Клинические лекции по душевным болезням (Маньян) - страница 344

Современники в один голос отзывались о нем как о воплощении гуманности, человеке, целиком отдавшем себя служению душевнобольным, исповедующего принцип, согласно которому в этом деле нет Мелочей: все в равной мере важно, если помогает лечению и облегчает трудное существование несчастных. О благородстве этого человека свидетельствуют и отечественные психиатры, ездившие к нему на учебу и поклонение: Баженова, Сикорского, Ганнушкина. Свою любимую больницу он покинул в 1912 г., но и после этого не оставил полностью врачебной деятельности и умер в возрасте 81 года, находясь в должности врача дома для выздоравливающих.

Таковы краткие биографические сведения и обязательный обзор работ этого мастера — какие принято приводить в конце любой подобной публикации. В таком, солидном и благопристойно-восторженном, тоне написана, например, статья о Маньяне в книге о французских психиатрах прошлого века, которой мы пользовались (R. Semelaine. Les pionniers de la psychiatric francaise avant et apres Pinel.), примерно так же — может быть, более тепло и сердечно — пишет о нем Каннабих в «Истории психиатрии». Маньян в этих книгах предстает перед читателем как один из столпов клинической психиатрии прошлого века. По-видимому, такое суждение вполне правомерно, но оно явно недостаточно. Научное честолюбие Маньяна не ограничивалось одним описанием и систематикой душевных заболеваний: практика его не исчерпывалась применением клинического метода, хотя он и превозносит его достоинства: он и патологоанатом, и физиолог-экспериментатор, и толкователь нормальных психических процессов на основании данных психической патологии — какими в последующем стали Фрейд и Павлов. Такая разнонаправленность исследований и свобода в выборе средств при сохранении их единого общего устремления свидетельствуют обычно о том, что ученым движет не столько декларированная им самим цель, сколько какие-то иные и более общие поиски, которые в данном случае имеют своей предметом не что иное как самые глубокие тайны человеческого духа и разума.

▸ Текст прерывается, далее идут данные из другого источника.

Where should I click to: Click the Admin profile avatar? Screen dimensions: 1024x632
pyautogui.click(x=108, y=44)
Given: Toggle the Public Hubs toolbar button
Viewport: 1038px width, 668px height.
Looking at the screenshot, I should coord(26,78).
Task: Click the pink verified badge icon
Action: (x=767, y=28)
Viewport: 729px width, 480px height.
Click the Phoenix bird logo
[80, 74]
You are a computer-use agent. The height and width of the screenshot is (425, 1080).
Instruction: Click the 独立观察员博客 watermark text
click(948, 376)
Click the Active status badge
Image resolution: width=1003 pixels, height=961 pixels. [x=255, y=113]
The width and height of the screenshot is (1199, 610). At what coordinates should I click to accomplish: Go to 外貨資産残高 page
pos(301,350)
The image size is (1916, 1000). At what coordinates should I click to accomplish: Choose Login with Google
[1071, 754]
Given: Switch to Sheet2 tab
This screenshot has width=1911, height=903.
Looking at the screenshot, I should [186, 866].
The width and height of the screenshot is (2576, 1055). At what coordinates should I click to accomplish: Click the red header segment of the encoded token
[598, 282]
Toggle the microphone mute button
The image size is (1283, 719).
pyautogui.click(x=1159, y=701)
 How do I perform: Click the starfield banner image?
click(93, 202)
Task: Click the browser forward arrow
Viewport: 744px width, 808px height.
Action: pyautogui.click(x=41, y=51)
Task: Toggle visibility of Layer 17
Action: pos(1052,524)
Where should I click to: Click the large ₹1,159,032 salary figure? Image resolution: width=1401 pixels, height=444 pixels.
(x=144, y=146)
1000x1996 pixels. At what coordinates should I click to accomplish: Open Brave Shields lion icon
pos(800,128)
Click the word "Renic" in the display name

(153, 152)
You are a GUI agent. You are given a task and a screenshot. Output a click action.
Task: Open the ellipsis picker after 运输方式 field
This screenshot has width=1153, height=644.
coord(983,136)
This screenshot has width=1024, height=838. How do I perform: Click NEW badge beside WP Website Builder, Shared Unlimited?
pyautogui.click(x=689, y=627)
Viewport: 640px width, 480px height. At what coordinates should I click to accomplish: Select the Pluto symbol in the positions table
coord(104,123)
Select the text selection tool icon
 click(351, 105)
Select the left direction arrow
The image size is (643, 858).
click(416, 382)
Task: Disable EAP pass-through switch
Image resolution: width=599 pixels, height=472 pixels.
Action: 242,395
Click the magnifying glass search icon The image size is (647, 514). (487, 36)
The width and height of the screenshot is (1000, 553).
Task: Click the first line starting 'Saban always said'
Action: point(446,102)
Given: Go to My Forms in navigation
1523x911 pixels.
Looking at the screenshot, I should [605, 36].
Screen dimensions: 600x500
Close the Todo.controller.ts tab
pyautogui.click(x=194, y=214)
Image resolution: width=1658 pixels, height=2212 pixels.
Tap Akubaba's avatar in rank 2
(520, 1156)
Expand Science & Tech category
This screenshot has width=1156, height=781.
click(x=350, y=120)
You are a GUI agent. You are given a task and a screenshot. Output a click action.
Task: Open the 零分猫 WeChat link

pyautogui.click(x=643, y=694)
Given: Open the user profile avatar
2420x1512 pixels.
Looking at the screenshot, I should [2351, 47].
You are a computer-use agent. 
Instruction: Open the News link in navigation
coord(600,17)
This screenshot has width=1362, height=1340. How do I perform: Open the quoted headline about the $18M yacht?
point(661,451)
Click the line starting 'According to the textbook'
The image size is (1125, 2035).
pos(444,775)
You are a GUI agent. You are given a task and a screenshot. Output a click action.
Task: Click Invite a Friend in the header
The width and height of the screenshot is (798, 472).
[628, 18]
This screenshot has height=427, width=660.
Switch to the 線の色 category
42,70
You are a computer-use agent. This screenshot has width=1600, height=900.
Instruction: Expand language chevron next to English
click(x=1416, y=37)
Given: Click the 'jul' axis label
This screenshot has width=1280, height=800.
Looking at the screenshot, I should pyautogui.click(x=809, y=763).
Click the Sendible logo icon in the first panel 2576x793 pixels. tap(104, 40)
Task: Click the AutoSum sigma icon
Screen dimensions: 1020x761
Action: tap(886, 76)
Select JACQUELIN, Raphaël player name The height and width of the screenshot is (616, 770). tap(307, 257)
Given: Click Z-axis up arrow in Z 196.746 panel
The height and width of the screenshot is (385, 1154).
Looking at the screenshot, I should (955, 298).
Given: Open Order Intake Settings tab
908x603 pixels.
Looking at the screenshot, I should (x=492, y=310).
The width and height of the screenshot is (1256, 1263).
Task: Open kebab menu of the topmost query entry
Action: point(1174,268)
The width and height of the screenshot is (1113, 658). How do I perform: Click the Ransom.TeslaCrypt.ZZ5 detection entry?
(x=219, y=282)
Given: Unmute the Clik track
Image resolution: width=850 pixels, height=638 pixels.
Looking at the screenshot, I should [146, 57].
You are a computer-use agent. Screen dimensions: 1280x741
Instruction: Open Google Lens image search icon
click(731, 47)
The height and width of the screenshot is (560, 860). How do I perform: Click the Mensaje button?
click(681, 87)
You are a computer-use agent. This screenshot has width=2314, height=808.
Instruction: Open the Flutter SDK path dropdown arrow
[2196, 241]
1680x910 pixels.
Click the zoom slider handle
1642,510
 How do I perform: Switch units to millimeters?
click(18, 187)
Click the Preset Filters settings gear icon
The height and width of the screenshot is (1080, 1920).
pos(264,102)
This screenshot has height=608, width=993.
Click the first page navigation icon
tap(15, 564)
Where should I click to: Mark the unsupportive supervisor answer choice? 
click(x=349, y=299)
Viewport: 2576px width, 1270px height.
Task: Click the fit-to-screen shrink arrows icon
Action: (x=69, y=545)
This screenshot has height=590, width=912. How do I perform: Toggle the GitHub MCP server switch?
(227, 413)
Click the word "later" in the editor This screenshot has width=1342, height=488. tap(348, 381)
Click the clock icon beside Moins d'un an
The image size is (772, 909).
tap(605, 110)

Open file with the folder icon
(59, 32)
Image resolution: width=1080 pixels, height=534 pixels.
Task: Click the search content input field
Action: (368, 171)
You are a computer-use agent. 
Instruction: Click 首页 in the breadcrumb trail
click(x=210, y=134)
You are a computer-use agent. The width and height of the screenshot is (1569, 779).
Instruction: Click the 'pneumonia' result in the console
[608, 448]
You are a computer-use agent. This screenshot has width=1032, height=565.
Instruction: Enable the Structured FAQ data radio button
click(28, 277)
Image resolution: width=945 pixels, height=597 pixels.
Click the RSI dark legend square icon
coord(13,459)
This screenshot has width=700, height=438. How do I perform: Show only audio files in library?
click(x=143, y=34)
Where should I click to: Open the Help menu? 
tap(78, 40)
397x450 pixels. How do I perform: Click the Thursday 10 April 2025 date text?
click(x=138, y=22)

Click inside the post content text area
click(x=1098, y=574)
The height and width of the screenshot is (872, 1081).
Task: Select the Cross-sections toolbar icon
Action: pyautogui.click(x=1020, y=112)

Проиллюстрируем это положение двумя примерами. Остановимся, во-первых, на экспериментальной модели алкогольного делирия на собаках. Она описана в книге и нет нужды повторять здесь факты. Длительная, в течение месяца дача подопытным собакам сравнительно больших (40–50 г) доз спирта приводила к постепенному развитию у них как «психических» (галлюцинации, страхи), так и физических (характерный тремор и другие мышечные расстройства) симптомов алкогольного делирия. Полная расшифровка этих данных между тем до сих пор не проведена, она оставлена для следующих поколении. Современники Маньяна также изучали действие алкоголя на животных, но ограничивались посмертным исследованием органов — Маньян же создал модель психоза на животном. Достаточно вдуматься в последнее словосочетание, чтобы понять его революционизирующее науку значение. Из аналогичных работ в последующем можно назвать эксперименты Павлова по лабораторному неврозу на тех же собаках, эксперименты по вызыванию невроза скученности у крыс, модель кататонии, также француза Барюка, на свинках — кататонии, которая на деле является каталепсией. Но неврозы и каталепсия — это все-таки не психозы, а функциональные и «органические» расстройства мозговой деятельности. Психика до сих пор окружена почти религиозным ореолом и изучение ее задерживается не только объективными трудностями, но и психологическими и моральными запретами: самый просвещенный и современно-мыслящий ученый может возразить, в связи с опытами Маньяна, что не корректно сравнивать психозы человека и животных: психика как таковая будто бы присуща только человеку. Суть же этих опытов, конечно, не в том, что у собак возможны токсические делирии, а в том прежде всего, что проявления этого делирия у животного едва ли не идентичны тем, что наблюдаются у человека, и Маньян знает об этом и это подчеркивает. Это означает также, что такие, считавшиеся чисто человеческими, расстройства как бред или словесные галлюцинации могут иметь своей основой (или говоря более категорически, всегда имеют своей причиной) поражение архаических структур мозга, общих для человека и животного. Если не сам эксперимент, то выводы из него принадлежат, следовательно, не клинической психиатрии, а совсем иному строю идей — и иному столетию, потому что изучение деятельности нормального и больного мозга подвигается крайне медленно.